### INSTRUCTIONS FOR THE TASK
Return only the lines from the top of the material through the line marked by "[Follow on YouTube] (465, 1576)", unaltered.

### DATA UNDER STUDY
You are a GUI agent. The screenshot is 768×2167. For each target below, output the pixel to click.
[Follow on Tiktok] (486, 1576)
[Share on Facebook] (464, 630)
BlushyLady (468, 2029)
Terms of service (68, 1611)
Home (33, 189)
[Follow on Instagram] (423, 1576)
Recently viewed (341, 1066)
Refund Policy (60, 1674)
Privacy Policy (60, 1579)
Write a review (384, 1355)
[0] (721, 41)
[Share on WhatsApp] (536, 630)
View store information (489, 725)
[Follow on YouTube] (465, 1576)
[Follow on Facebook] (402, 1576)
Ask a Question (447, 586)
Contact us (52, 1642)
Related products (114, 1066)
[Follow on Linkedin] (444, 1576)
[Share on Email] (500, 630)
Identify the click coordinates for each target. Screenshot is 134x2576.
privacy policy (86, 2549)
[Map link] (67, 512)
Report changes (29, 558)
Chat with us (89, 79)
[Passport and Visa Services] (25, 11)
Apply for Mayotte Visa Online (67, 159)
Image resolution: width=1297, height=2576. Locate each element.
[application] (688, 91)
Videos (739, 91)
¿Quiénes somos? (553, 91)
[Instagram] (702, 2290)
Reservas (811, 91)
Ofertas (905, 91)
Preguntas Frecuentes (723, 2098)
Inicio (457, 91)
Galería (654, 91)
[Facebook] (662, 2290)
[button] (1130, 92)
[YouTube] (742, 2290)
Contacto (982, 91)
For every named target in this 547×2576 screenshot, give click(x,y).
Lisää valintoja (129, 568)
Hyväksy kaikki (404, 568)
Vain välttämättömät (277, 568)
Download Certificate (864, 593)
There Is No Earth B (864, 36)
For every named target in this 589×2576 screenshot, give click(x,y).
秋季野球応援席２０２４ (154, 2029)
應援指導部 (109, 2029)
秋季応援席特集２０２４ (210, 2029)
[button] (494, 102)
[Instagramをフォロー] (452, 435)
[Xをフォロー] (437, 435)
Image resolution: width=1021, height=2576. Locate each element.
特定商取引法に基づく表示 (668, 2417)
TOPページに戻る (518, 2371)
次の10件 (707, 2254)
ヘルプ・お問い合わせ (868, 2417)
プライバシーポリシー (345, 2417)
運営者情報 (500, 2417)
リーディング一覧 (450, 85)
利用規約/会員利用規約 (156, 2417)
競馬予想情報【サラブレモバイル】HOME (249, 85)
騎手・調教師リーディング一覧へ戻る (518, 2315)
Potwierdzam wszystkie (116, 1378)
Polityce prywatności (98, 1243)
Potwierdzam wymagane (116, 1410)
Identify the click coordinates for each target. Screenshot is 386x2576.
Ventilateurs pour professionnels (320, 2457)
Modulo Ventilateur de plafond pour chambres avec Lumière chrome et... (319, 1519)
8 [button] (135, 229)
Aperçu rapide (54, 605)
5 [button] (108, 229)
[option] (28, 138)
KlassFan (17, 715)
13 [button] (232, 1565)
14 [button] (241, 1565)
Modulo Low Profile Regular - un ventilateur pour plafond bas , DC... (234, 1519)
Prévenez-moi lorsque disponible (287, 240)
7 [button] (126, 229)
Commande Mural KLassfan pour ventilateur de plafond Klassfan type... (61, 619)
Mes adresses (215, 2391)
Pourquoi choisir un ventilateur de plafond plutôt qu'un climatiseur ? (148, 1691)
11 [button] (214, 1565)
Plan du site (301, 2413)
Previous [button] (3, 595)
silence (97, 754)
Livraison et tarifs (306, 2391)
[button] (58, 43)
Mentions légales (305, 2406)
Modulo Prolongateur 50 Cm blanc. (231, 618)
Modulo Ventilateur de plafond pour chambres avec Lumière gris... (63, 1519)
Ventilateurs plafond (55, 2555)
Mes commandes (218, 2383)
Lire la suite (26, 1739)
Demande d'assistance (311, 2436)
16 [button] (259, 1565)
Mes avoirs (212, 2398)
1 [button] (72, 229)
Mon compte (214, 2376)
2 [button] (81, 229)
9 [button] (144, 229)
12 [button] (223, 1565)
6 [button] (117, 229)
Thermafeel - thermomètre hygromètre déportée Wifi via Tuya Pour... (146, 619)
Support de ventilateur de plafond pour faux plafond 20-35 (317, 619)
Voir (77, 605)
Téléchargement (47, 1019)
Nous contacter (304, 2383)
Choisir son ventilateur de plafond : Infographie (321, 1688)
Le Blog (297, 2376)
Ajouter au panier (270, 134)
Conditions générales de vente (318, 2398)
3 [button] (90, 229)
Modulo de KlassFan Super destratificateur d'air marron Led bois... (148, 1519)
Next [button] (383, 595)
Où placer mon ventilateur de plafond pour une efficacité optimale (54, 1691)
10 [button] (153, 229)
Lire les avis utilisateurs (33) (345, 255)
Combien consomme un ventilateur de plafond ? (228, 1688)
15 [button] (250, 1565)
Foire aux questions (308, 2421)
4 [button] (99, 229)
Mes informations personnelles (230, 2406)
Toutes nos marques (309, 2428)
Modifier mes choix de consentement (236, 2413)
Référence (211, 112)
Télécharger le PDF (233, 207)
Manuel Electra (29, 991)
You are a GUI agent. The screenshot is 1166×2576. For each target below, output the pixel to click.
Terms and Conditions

### OUTPUT OF THE TASK
You are a GUI agent. The screenshot is 768×2167. For each target below, output the pixel to click.
[Follow on Tiktok] (486, 1576)
[Share on Facebook] (464, 630)
BlushyLady (468, 2029)
Terms of service (68, 1611)
Home (33, 189)
[Follow on Instagram] (423, 1576)
Recently viewed (341, 1066)
Refund Policy (60, 1674)
Privacy Policy (60, 1579)
Write a review (384, 1355)
[0] (721, 41)
[Share on WhatsApp] (536, 630)
View store information (489, 725)
[Follow on YouTube] (465, 1576)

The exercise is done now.